The DJ U.S. RBP index family currently consists of three major indexes: the core Dow Jones RBP U.S. Large-Cap 130/30 Index, plus similarly constructed growth and value versions.

The three headline indexes in the series have the same component lists as the Dow Jones Wilshire U.S. Large-Cap Index and its growth and value subindexes; those three standard indexes represent the core holdings of the DJ RBP U.S. indexes, and the 130/30 strategy is applied over them.

Equal-weighted leading and lagging subindexes are created from the components of the broad, value and growth indexes. The "leading" indexes consist of the 30 stocks in each benchmark index that have the highest RBP probabilities, while the "lagging" indexes contain the 30 stocks in the benchmark with the lowest RBP probabilities. 
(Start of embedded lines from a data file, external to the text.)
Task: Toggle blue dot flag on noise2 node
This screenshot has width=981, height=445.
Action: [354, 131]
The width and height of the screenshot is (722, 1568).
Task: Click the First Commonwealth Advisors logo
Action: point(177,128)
These leading and lagging indexes put the "30s" in the DJ RBP 130/30 indexes. For example, the Dow Jones RBP U.S. Large-Cap 130/30 Index comprises the standard Dow Jones Wilshire Large-Cap Index as well as a 30% long position in the Dow Jones RBP U.S. Large-Cap Leading 30 Index and a 30% short position in the Dow Jones RBP U.S. Large-Cap Lagging 30 Index. The growth and value versions follow a similar construction.

More Indexes Coming 

Koski said that the indexes are designed to underlie products and also pointed out that the data could be applied in quantitative management funds, among other uses. Additional indexes are on their way, including ones covering India and Europe; Koski added that RBP probabilities are a good way to compare companies across country borders.

The DJ RBP indexes are definitely unique as there is currently only one other 130/30 strategy index on the market that has been well-publicized, and that one selects its short and long positions using a completely different standard. It also does not offer growth and value permutations, nor does it offer subindexes for its short and long portfolios.

The indexes also display considerably different performance, with the DJ RBP U.S. Large-Cap 130/30 Index up 14.55% for 2007, versus 6.10% for the S&P 500 130/30 Strategy Index. Meanwhile the DJ RBP U.S. Large-Cap Leading 30 Index was up 22.18%, and the DJ RBP U.S. Large-Cap Lagging 30 Index was down 11.24%.